Welp… I’m not too sure. See, we’re past the part where I know what the eff is happening. I mean, at least when I was working on the book or trying to get it printed, there was a clear-ish start and finish. But now it’s this big, open-ended…thing. I guess it’s a process? One where my connections and social capital are really going to come in handy.
So…if any of you happens to own a large publishing company and you’d just plum forgotten up until this moment, drop me a line.
While I’m holding my breath for all those mucky-mucks at the publishers to come crawling back, I’ll continue to do signings and promoting the book where I can. It’s now available for sale on my website (there’s also a list on that page of the other outlets where “Saturday” can be found) if you know of anyone who’s looking for a book that’s non-standard in just about every way.
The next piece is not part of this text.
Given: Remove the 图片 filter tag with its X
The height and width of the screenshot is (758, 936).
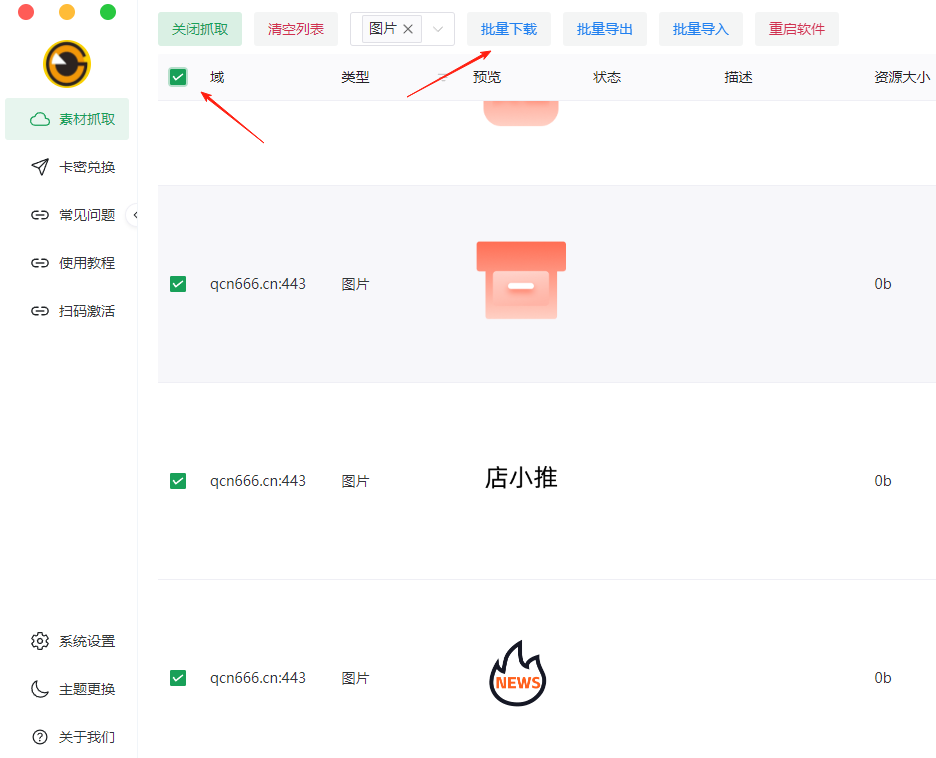Looking at the screenshot, I should click(x=408, y=29).
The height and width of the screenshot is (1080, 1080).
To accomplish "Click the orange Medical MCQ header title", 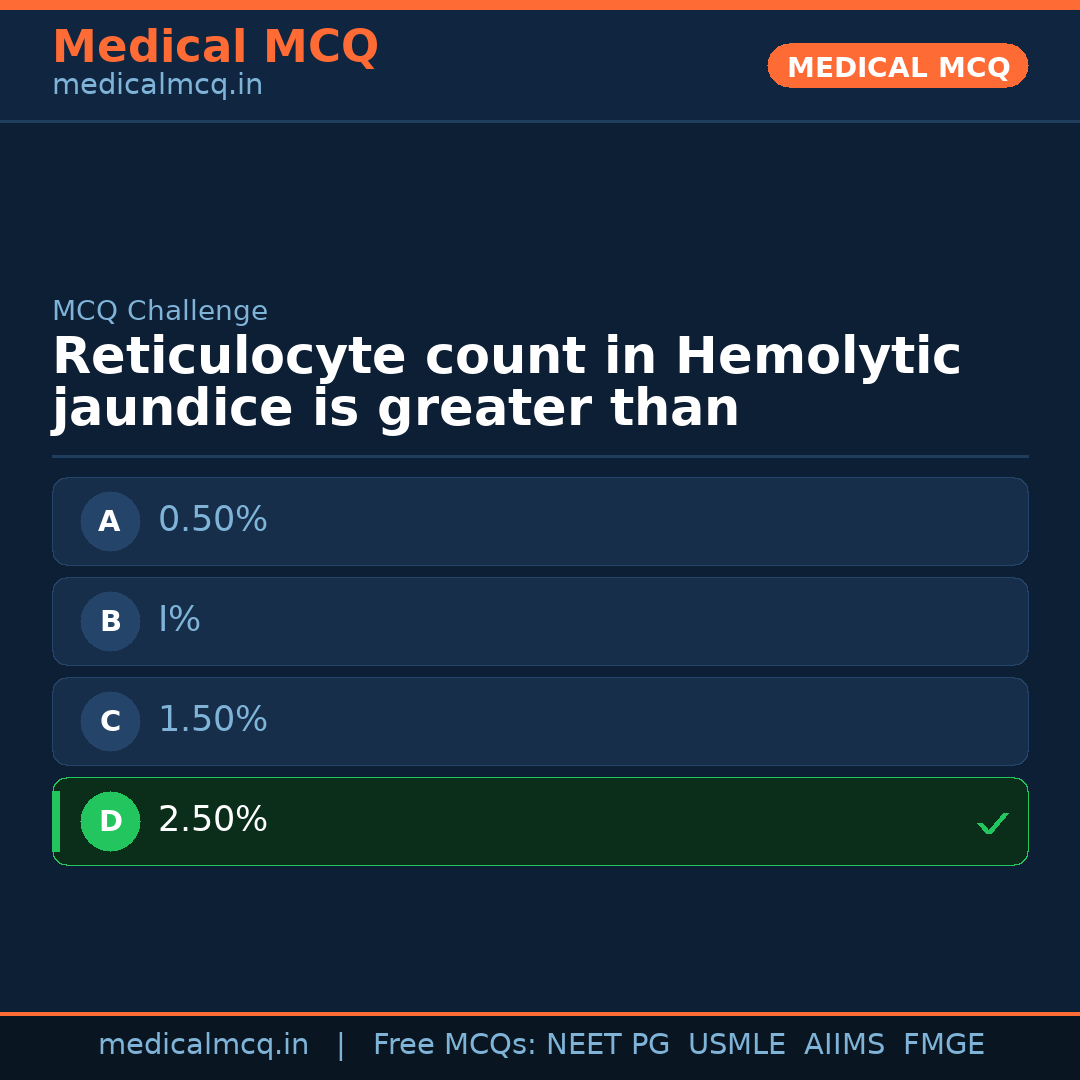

There’s a part of me that’s super cavalier. There’s also a part of me that’s fairly cautious. Maybe a big part.
The latter is like having a driver’s education instructor constantly inside my head, depressing the passenger-side brake pedal every time the car is in any gear other than “park”. I picture him as having a well-trimmed mustache and wearing a tie with a short-sleeved shirt. He has my safety in mind and means well. But were said instructor to have control of the wheel, I’d never get anywhere interesting.
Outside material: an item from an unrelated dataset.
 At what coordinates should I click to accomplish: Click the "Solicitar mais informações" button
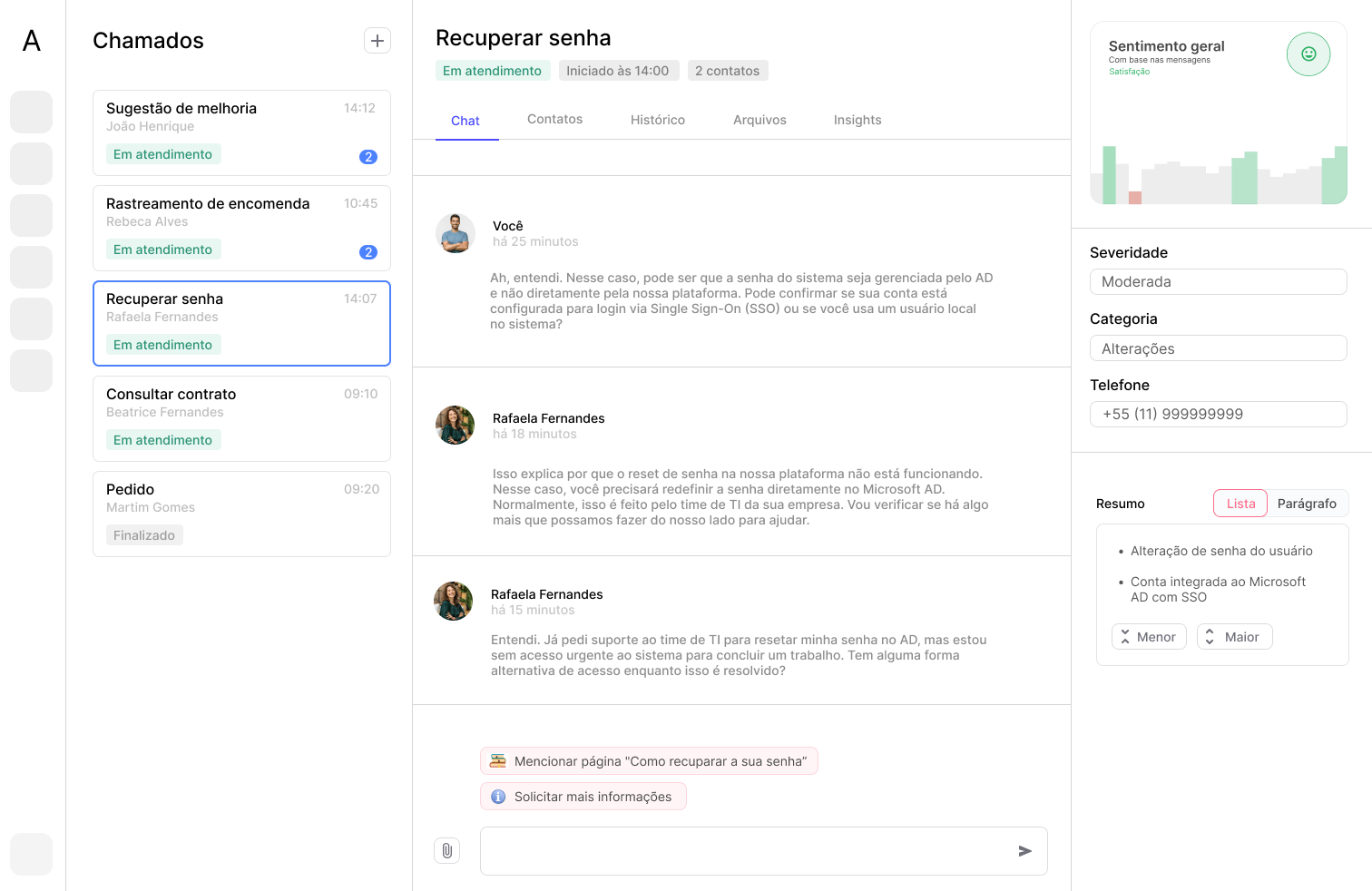(x=583, y=796)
He’s fond of rules. And following them. There’s a set of rules for just about everything. Here’s the set he wrote about books (this is in the manual under “Creative Endeavors”, Chapter 64, subsection C):
1.) Do not attempt to write and illustrate your own book.
If you decide to disregard Rule #1 (doing so may invalidate your warranty and result in serious injury or death), be sure to read, understand, and obey the following rules:
1.) Choose an acceptable, pre-existing genre and subject matter.
2.) Decide the size and format of the book based on ease and cost-effectiveness of printing.
3.) Choose your target audience and tailor every element of the book to their interests.
4.) Send the idea out to agents and publishers for vetting. If the idea does not garner interest, shelve it. If an agent is not interested, no one will be interested.
5.) NEVER SELF PUBLISH.
But, like I said, he doesn’t have control of the wheel. I do. And it’s about time to get back on the road. I kinda feel like starting on that next book. And not paying much attention to the manual (again).
I’m afraid of a lot of things. Spiders. Clowns. Contracts that involve a lot of legalese that I’m expected to sign. Responsibility. Germs. Clown germs. But when it comes to drawing, I’m not afraid of much. Not because I’ve carefully considered the dangers and know how to diffuse them. Not because I’m brave. It’s because I know there’s fun to be had. My pursuit of that fun is stronger than my fear of what might happen if it goes wrong.
There’s nothing wrong with the rules. But I don’t think that following them will get me anywhere that interests me. There’s fun to be had in another direction, so I’m headed that way.
It’s just that, because of that passenger side brake, I’ll be going there very, very slowly.